Hungarian director (1927–2024)

Ottó Solymosi (20 February 1927 – 18 February 2024) was a director of Magyar Rádió (MR). Solymosi graduated from the Academy of Dramatic and Cinematic Art and started his career at the Royal Revue Theatre in 1948. Since 1954 he has been a director of MR, and in 1974 he became a member of the National Television's director's staff. He was a member of the National Association of Hungarian Journalists.

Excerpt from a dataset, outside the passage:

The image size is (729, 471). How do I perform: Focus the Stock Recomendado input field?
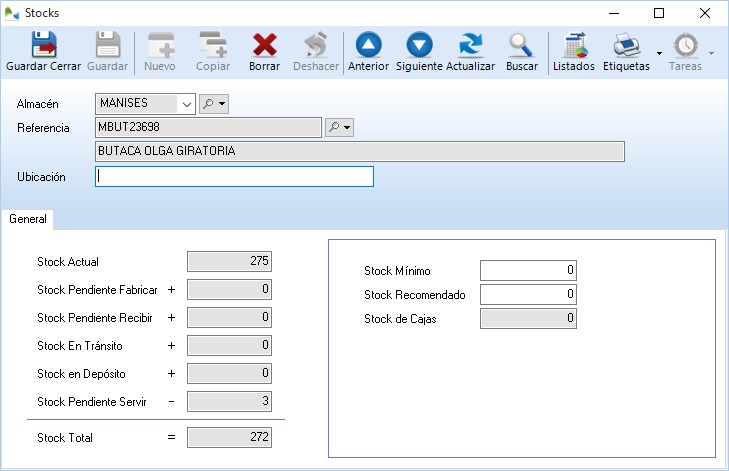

Solymosi, who received a well merited Jászai Mari Award in 1974, was named Chief Director of Magyar Rádió in 1983.

==Selected works==

===Theatre===
- Fényes-Kertész: Csacsifogat;
- Kodály:Háry János;
- Kálmán:Csárdáskirálynő;
- Vaszary-Solymosi:Ki a harmadik?;

===Radio===
- Molnár:A Pál utcai fiúk;
- Móricz:Rokonok;
- Vadnai-Solymosi:Aki felütötte a telefonkönyvet;

For television Solymosi directed "50 Years of Hungarian Radio" in 1975. He continued to work for radio and the stage, and has organized and produced many shows in North America for Hungarian communities in Toronto, Montreal, New York, and Washington D.C.

Otto Solymosi has a son, Andras Solymosi, a grandchild, Andrea, and seven honorary grandchildren, Virág, Kende, Csillag, Tündér, Kincső, Kevin and Dominick.